Start Your Spring Gardening Early

By Ashley M. Heher, AP Retail Writer

CHICAGO (AP) — So what if there was snow on the ground in 49 states this month? When it comes to your garden, it's time to think spring.

These tips for smart gardening will also save you some green.

STUDY UP AND USE SEEDS: Learn what grows best in your climate so you can do the right planting at the right time and build a garden with seeds instead of more expensive starter plants.

Do you want a lush lawn? Organic vegetables? Wildflowers indigenous to your area? Or do you prefer stately shrubbery? Make sure you're clear on when the last frost usually ends, how long various seeds take to germinate and what kind of care your plants will need.

Thinking ahead can also help you avoid an overhaul during the growing season.

"Planning is the key right now," says David Ellis, a spokesman for the American Horticultural Society.

For ideas and advice, check with your state university's agriculture extension office and area gardening clubs.
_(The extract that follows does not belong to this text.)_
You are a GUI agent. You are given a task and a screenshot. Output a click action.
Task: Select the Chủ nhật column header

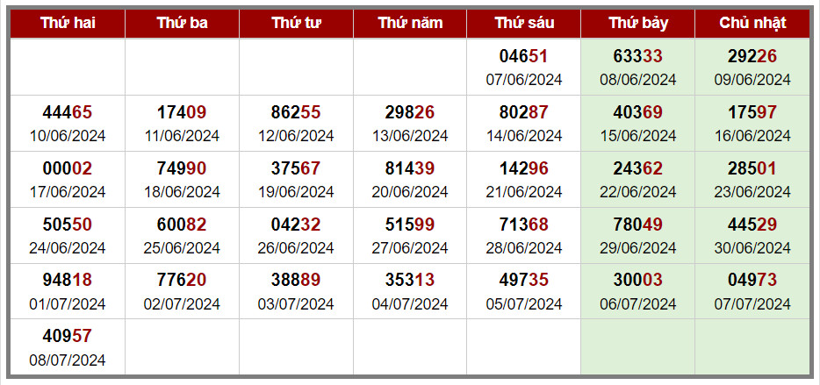(x=752, y=23)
GROW DURING SNOW: Even if your backyard is still snow-covered, it's not too early to get your hands dirty, and green thumbs in the coldest regions can begin cultivating plants indoors. Meanwhile, in many parts of the south and west the growing season is already well under way.
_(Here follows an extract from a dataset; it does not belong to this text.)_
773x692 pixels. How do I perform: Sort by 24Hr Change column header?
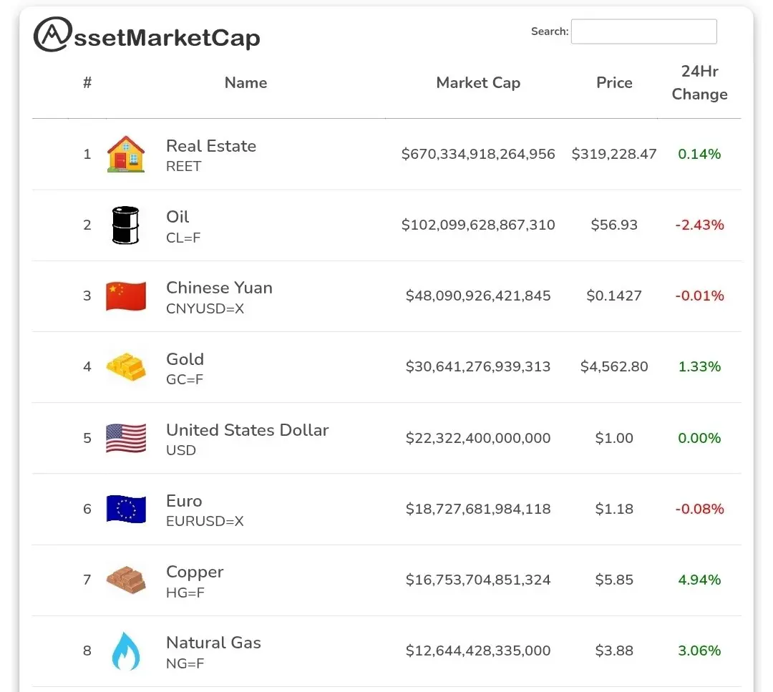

Pick up a seed starter kit for about $15. Or, for as little as $30, buy seeds, containers, soil and a warming pad to help your seedlings get a head start before transferring them into the ground. Starting plants indoors is especially helpful if you're trying to grow food because it extends the growing season and improves your chances of having a bumper crop.

"The longer you have vegetables growing, the larger they're going to grow," says Johnny Rey, a landscaping expert at The Home Depot Inc.